→ DATASET EXCERPTS
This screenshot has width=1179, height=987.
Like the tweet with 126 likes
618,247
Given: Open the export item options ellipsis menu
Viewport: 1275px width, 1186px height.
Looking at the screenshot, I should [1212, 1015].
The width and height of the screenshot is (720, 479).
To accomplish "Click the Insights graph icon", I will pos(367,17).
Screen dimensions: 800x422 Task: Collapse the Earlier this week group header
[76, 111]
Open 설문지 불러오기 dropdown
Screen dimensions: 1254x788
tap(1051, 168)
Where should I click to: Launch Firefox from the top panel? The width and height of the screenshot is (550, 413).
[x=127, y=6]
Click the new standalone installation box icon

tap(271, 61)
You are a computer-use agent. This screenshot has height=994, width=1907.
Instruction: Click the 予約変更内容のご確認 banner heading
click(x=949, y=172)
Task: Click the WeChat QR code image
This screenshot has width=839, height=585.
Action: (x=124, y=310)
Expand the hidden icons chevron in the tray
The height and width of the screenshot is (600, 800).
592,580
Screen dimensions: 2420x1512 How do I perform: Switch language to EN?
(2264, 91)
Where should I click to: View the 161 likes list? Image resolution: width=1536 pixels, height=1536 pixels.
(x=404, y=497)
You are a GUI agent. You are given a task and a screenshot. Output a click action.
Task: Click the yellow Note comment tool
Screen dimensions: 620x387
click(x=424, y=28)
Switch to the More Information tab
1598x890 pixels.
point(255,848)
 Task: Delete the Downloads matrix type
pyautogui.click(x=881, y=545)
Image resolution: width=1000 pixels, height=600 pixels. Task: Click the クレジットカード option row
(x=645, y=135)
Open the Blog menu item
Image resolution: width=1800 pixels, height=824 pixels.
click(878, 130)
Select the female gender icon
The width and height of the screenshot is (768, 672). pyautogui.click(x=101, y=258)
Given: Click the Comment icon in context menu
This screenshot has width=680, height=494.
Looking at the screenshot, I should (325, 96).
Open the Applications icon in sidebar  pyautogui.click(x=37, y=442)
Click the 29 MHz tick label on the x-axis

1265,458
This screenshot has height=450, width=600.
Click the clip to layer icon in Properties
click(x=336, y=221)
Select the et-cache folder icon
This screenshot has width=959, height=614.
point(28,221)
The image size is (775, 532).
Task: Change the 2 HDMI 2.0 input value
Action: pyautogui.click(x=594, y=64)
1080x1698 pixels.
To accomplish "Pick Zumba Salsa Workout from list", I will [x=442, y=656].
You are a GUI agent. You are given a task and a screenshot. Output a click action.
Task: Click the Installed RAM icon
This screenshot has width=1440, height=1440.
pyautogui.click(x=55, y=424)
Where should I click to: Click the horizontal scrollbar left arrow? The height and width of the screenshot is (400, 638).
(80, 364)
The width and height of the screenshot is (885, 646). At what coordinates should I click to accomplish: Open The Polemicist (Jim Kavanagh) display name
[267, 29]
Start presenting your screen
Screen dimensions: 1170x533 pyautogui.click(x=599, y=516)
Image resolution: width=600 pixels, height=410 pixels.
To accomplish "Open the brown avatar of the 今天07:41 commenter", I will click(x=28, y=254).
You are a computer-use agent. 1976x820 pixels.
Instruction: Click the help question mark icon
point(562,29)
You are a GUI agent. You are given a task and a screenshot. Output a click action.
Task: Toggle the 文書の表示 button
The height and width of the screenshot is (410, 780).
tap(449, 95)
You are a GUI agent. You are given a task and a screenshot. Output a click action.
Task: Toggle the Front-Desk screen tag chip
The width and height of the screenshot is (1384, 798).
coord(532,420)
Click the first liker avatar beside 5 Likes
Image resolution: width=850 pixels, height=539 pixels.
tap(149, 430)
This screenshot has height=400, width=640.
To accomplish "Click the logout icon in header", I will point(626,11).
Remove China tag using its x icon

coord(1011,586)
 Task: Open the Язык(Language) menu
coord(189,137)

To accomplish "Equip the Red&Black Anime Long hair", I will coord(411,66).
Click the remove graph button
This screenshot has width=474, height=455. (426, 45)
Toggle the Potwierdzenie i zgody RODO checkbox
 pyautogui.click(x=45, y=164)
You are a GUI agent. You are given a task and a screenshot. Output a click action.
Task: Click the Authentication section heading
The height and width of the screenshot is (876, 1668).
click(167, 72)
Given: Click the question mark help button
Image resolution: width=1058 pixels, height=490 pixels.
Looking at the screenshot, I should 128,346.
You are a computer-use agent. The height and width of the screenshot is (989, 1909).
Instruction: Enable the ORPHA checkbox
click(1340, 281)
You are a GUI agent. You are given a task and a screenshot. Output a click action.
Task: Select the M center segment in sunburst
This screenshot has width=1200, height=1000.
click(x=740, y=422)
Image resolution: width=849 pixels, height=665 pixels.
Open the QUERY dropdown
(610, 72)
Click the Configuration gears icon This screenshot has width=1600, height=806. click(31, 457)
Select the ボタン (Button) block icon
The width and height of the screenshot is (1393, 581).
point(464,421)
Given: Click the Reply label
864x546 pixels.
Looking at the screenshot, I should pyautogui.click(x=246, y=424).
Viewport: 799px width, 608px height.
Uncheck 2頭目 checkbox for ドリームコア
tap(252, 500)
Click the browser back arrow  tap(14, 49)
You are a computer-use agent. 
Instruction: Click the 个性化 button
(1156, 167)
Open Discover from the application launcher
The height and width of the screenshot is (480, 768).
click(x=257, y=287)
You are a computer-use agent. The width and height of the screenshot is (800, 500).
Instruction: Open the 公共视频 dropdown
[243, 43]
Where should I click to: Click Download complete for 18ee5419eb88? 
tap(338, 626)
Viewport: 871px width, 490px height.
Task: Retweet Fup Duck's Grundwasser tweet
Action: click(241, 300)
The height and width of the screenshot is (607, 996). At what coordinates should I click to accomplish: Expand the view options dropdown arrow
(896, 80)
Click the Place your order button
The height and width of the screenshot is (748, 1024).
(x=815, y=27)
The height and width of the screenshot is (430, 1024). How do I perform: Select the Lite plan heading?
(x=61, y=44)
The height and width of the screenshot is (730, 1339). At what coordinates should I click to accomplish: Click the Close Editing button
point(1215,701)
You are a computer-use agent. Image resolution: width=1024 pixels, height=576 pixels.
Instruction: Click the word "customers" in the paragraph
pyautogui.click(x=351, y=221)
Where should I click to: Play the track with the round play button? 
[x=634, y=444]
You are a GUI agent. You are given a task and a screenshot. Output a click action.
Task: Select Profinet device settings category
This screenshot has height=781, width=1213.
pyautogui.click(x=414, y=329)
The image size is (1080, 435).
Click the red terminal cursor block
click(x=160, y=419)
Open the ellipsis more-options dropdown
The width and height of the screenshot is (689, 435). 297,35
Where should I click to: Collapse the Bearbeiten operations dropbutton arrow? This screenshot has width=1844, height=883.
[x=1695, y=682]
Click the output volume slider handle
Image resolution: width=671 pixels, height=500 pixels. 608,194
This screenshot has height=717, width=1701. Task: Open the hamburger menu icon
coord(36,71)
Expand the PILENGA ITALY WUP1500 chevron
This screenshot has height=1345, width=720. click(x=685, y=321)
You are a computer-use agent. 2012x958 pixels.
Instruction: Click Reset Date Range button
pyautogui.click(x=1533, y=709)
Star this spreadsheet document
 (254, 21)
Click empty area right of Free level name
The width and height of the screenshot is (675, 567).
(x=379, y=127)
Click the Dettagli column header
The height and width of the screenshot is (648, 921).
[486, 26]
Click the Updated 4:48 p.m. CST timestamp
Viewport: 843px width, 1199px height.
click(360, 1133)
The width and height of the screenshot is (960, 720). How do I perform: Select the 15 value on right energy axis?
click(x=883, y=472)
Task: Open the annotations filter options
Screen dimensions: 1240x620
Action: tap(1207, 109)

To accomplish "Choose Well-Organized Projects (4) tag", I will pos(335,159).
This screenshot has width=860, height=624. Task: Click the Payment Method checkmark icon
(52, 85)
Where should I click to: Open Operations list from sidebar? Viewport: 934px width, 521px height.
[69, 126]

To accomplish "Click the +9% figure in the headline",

→ WHAT NEEDS TO BE DONE
When you retype the data above, start at its first line, stop after the line containing "You are a computer-use agent. This", and leave out everything else.

→ RESULT OF THE EXERCISE
This screenshot has width=1179, height=987.
Like the tweet with 126 likes
618,247
Given: Open the export item options ellipsis menu
Viewport: 1275px width, 1186px height.
Looking at the screenshot, I should [1212, 1015].
The width and height of the screenshot is (720, 479).
To accomplish "Click the Insights graph icon", I will pos(367,17).
Screen dimensions: 800x422 Task: Collapse the Earlier this week group header
[76, 111]
Open 설문지 불러오기 dropdown
Screen dimensions: 1254x788
tap(1051, 168)
Where should I click to: Launch Firefox from the top panel? The width and height of the screenshot is (550, 413).
[x=127, y=6]
Click the new standalone installation box icon

tap(271, 61)
You are a computer-use agent. This screenshot has height=994, width=1907.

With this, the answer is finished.